It sounds perfectly reasonable to me. It is essentially exactly like the finger printing and back ground checking that we must go through in America. I have no issues with every individual who volunteers in a school be finger printed and undergo a back ground check. Regardless of how much time the volunteer will spend with the children, it's just good policy. Frankly, I think that everyone who works in a school system or with a school system in any capacity aught to have a background check run on them before permitted on property. Now, the part I have issues with, the $140 dollar price tag. That seems seriously overkill in my opinion. Here in Florida it only costs roughly 58 dollars to get your finger prints taken and have a back ground check run on you for school volunteering. That's messed up and sounds like it's an effort to pull in some extra cash to me. It also seems as though this might be a case of discrimination with a possible lawsuit. Unless this policy is broadened to include everyone who works in the school system, then the authors are being unfairly singled out and that would just be wrong.
That's not reasonable at all.
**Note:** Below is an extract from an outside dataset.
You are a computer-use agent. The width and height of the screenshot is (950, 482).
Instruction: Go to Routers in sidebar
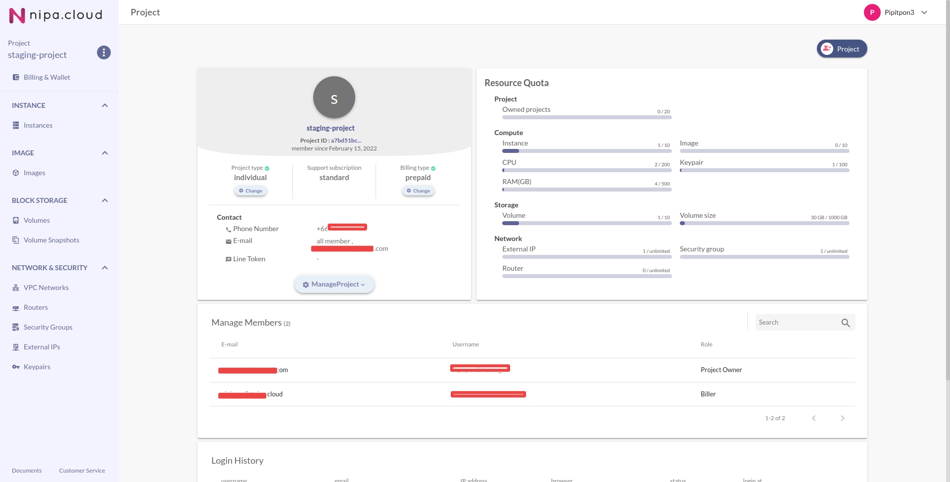coord(36,307)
These are respected professionals not John Wayne Gacy dressed up as a clown at some street corner.
Guest shouldn't have to do something like that. They are never left alone with kids. Now volunteers, like office workers, and PTA and the like should have to get screened. They are around kids for more then a hour a day,and sometime are left alone with them. The price is a bit much though. The state should pay for the safety of public education.
I dunno, when you go to an Elementary school to volunteer, they do scan a drivers liscence and check to make sure your not a criminal, but I don't think you should automatically be double-checked because your a writer. I mean, c'mon, we're not that weird, are we? hey! Stop that!